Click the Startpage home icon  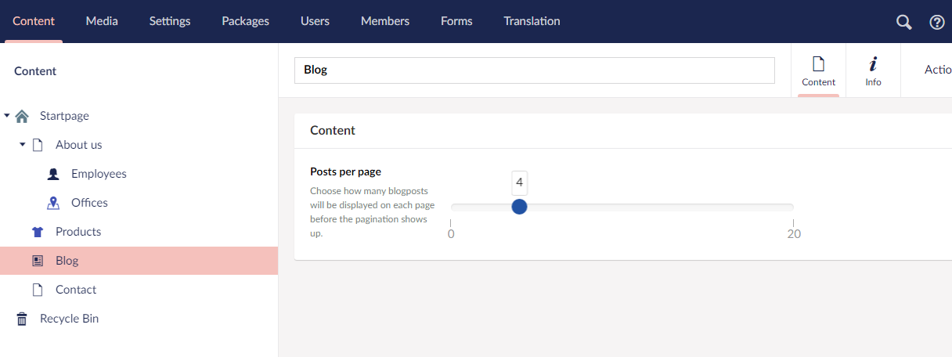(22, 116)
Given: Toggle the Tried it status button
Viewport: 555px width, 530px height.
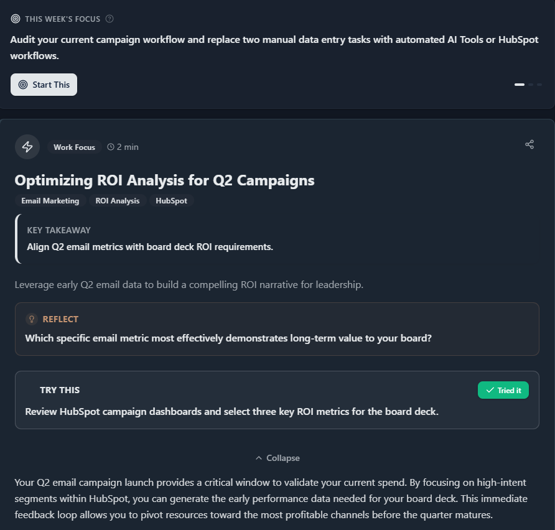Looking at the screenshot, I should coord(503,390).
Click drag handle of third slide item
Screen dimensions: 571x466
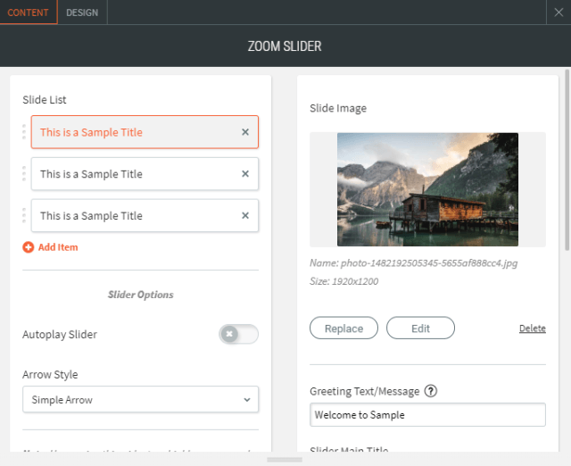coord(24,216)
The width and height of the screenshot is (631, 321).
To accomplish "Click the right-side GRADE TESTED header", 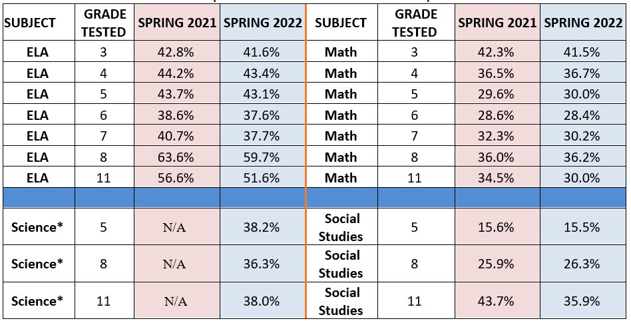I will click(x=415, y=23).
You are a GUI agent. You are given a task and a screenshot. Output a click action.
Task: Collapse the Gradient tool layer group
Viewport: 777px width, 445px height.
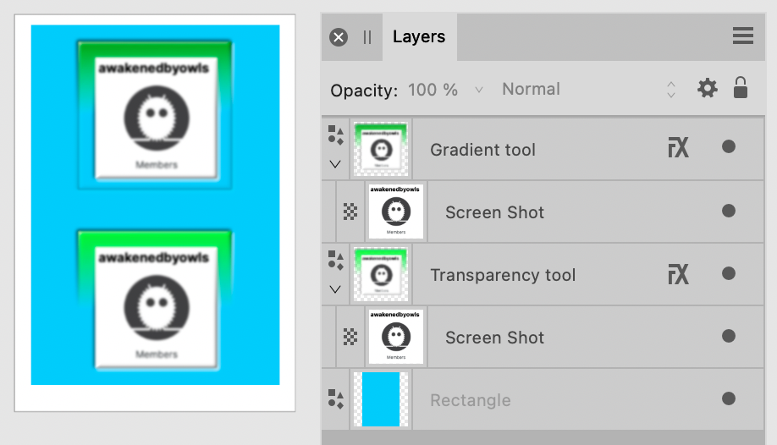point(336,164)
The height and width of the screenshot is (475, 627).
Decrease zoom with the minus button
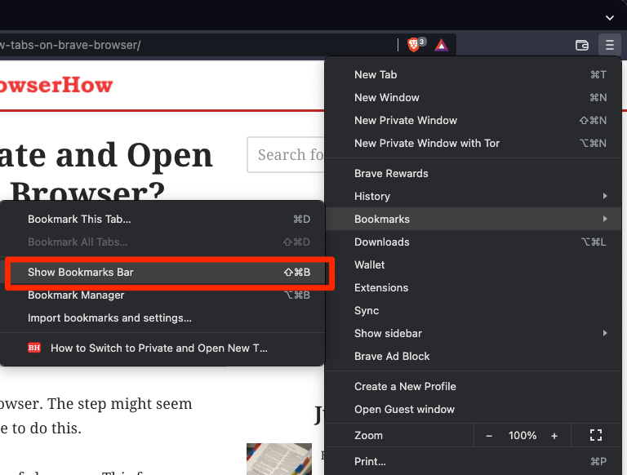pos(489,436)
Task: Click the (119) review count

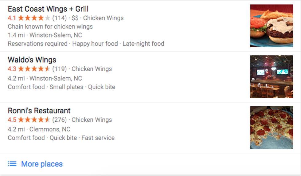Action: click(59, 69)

==

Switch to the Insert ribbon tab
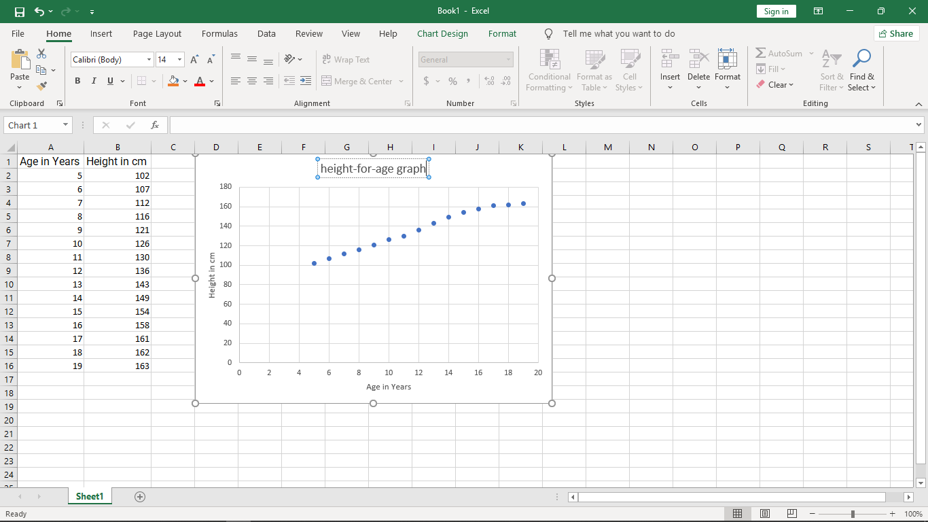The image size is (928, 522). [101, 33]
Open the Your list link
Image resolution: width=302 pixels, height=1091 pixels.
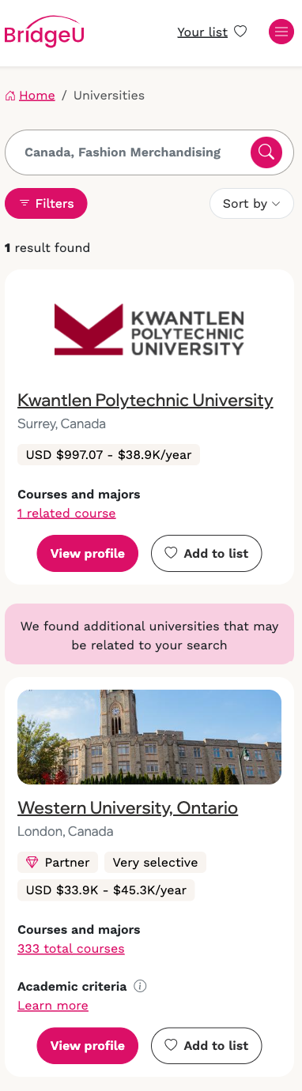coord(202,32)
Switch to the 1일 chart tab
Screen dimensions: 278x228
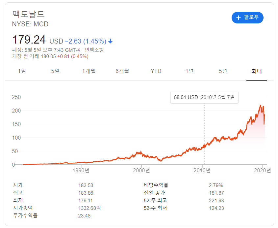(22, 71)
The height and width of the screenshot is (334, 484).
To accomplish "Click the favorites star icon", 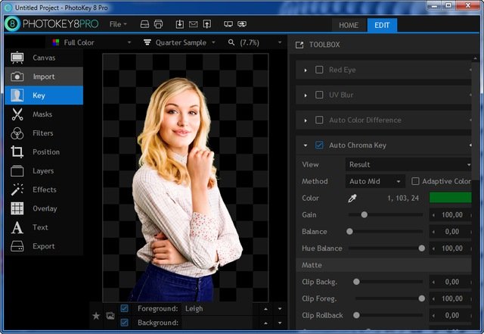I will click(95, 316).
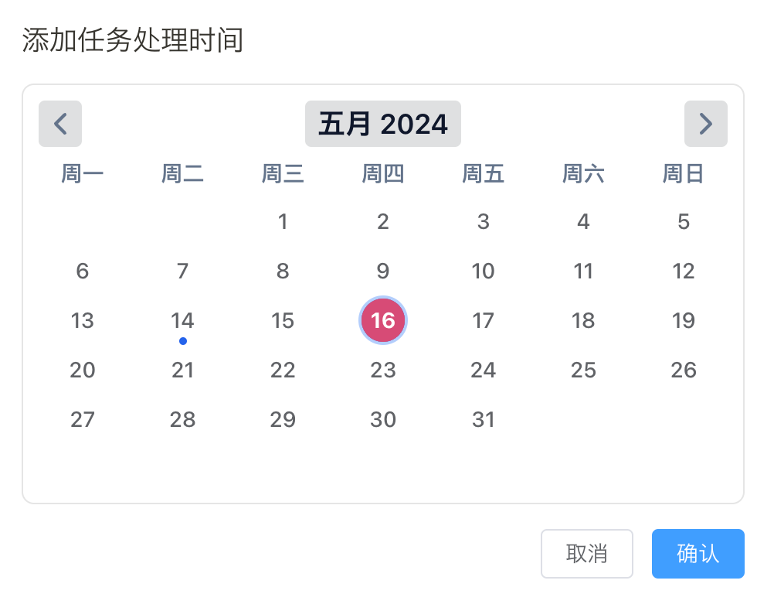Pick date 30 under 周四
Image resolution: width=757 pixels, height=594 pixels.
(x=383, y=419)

---

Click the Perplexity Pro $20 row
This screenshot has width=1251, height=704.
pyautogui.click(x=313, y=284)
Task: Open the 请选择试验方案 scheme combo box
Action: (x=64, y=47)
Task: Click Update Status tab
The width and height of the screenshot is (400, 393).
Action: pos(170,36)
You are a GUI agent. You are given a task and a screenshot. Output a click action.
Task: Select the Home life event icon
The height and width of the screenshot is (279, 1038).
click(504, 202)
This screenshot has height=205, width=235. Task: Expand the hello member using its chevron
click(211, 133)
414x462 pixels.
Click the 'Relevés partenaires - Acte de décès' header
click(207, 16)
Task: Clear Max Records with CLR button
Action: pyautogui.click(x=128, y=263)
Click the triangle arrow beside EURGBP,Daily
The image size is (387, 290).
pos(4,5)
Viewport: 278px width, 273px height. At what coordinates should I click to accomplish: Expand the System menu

→ **WORK ORDER**
Print, from the entries above, the line with "Click the Perplexity Pro $20 row", the line with "414x462 pixels." and all lines between them, exactly and with nothing else.

→ **REPLY TO THE EXERCISE**
Click the Perplexity Pro $20 row
This screenshot has width=1251, height=704.
pyautogui.click(x=313, y=284)
Task: Open the 请选择试验方案 scheme combo box
Action: (x=64, y=47)
Task: Click Update Status tab
The width and height of the screenshot is (400, 393).
Action: pos(170,36)
You are a GUI agent. You are given a task and a screenshot. Output a click action.
Task: Select the Home life event icon
The height and width of the screenshot is (279, 1038).
click(504, 202)
This screenshot has height=205, width=235. Task: Expand the hello member using its chevron
click(211, 133)
414x462 pixels.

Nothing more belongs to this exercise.